WHAT NEEDS TO BE DONE: Report every line of the records that includes the word "computer".

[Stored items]
==================================================

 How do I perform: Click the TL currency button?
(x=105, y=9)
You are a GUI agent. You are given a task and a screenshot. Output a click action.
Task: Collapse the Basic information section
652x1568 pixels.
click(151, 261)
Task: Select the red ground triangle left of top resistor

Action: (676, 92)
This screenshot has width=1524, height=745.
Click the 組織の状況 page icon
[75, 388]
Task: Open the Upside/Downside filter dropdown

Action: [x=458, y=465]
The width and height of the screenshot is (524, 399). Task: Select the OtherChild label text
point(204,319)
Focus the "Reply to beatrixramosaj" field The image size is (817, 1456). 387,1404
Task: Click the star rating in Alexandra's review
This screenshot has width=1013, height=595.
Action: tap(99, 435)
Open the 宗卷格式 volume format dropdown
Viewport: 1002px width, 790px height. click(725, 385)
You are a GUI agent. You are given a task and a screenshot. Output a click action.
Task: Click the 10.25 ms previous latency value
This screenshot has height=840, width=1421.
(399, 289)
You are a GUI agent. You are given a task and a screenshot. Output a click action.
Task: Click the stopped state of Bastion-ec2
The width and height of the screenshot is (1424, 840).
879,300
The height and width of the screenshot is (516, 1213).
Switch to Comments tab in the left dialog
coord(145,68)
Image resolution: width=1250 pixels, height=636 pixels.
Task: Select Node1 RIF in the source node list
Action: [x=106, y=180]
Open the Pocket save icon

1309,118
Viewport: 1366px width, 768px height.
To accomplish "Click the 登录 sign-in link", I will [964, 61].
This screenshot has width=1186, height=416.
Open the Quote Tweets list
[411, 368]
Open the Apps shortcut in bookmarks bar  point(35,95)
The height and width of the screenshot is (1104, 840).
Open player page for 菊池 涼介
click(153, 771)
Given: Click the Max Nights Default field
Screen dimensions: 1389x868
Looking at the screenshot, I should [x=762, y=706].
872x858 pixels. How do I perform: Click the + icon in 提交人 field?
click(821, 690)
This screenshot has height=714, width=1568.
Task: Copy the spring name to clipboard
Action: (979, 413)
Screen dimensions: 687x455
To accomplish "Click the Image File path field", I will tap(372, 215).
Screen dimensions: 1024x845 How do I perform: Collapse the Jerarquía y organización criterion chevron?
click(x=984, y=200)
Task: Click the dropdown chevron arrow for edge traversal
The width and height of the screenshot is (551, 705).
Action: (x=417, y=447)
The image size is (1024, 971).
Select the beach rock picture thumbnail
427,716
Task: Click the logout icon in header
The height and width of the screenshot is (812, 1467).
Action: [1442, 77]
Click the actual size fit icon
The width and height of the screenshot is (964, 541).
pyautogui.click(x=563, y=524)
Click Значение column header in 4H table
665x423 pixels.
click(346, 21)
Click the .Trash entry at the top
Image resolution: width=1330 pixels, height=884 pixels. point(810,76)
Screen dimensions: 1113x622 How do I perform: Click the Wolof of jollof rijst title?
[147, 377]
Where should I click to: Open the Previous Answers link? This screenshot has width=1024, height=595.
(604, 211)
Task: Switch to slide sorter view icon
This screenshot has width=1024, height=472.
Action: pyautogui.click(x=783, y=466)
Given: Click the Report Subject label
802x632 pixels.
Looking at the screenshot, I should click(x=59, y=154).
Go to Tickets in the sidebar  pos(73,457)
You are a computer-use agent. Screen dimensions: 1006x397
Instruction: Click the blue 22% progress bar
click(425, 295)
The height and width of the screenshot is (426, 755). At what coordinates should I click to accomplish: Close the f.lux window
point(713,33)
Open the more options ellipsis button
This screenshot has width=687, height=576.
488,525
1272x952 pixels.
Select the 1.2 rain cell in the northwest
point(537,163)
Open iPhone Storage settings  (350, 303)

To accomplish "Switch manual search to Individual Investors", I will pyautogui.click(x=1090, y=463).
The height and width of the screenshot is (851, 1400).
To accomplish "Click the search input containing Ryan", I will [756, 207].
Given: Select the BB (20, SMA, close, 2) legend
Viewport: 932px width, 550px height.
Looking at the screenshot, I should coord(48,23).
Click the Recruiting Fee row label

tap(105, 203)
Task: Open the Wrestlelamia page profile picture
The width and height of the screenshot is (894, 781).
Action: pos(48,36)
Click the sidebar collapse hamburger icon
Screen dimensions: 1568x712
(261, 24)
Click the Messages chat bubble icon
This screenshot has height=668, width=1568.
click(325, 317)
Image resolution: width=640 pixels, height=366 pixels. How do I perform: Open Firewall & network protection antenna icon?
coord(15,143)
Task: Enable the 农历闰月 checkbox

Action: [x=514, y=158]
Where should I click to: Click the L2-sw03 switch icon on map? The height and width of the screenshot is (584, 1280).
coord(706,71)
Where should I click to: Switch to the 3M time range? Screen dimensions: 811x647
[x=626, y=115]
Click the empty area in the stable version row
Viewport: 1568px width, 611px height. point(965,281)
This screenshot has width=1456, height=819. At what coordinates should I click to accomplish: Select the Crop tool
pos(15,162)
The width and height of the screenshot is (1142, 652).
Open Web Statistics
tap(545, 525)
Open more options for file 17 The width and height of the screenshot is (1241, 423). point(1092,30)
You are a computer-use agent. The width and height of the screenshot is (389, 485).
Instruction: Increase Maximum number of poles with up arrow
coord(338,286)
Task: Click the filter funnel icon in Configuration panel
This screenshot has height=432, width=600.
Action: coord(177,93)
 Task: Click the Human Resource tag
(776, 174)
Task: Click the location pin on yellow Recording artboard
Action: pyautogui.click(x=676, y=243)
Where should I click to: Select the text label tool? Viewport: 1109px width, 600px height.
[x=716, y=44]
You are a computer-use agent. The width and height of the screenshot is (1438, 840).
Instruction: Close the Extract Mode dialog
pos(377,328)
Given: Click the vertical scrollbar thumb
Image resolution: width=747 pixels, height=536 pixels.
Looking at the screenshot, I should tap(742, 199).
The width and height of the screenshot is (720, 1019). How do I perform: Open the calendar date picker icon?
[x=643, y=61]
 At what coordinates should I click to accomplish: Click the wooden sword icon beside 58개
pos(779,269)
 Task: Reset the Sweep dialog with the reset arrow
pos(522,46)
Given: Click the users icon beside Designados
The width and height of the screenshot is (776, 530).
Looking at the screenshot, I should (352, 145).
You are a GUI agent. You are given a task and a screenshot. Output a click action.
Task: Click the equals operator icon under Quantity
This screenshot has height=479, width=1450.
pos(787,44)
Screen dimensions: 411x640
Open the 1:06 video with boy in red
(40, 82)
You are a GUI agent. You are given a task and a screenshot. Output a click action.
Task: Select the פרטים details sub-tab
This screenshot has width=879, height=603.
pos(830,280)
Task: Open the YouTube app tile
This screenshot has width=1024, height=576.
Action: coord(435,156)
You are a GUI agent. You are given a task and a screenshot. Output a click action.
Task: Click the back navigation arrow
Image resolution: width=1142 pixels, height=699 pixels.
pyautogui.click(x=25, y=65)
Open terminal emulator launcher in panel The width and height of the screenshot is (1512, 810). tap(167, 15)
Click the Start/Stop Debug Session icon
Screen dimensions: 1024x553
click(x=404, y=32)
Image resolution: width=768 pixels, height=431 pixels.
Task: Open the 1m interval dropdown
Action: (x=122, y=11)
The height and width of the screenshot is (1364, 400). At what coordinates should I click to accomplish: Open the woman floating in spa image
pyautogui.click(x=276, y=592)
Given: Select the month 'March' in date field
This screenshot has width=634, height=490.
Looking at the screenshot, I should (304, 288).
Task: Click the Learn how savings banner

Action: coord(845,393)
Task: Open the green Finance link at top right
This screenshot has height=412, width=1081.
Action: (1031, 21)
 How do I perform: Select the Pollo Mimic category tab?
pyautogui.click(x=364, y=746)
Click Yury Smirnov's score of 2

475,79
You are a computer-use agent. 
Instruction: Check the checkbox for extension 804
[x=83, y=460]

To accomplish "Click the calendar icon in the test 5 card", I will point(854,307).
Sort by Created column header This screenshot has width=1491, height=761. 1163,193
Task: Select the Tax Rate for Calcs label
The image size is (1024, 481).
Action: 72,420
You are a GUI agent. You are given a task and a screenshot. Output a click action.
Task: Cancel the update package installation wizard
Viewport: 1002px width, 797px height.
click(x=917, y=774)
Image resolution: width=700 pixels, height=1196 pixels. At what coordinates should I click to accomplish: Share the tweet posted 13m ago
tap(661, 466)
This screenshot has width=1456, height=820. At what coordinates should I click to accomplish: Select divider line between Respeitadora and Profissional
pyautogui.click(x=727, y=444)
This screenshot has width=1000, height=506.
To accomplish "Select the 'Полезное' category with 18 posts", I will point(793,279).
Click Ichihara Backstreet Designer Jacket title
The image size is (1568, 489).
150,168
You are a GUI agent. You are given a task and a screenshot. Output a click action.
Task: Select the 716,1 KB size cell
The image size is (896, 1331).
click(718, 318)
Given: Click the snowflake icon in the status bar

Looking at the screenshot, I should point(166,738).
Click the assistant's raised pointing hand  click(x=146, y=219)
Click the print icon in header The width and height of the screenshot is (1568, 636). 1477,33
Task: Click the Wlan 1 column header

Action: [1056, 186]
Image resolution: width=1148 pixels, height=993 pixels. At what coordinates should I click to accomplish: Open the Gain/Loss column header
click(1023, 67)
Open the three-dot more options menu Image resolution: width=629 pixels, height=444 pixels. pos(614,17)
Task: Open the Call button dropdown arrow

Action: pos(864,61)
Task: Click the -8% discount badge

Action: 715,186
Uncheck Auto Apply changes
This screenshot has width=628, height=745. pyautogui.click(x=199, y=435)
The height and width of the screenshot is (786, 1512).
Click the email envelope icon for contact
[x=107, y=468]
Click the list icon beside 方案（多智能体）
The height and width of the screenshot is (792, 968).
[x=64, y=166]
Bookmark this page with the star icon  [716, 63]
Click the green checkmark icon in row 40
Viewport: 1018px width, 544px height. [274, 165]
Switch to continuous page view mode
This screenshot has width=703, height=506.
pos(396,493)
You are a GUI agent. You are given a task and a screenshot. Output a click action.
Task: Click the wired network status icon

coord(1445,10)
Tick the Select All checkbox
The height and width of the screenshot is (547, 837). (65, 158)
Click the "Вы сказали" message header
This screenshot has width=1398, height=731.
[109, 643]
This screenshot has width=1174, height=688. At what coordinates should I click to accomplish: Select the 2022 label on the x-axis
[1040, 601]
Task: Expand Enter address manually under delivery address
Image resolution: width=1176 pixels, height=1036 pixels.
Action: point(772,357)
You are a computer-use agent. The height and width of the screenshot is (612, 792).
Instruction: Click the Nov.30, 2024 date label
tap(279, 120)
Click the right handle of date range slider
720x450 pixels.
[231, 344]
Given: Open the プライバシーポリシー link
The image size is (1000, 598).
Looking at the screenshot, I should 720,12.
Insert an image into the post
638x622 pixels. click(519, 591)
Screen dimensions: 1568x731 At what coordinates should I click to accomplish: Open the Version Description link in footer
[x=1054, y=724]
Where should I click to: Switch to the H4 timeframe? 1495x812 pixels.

==================================================

ANSWER TO THIS PROBLEM:
You are a computer-use agent. Screen dimensions: 1006x397
You are a computer-use agent. The width and height of the screenshot is (389, 485).
You are a computer-use agent. The width and height of the screenshot is (1438, 840).
You are a computer-use agent. 
You are a computer-use agent. The height and width of the screenshot is (612, 792).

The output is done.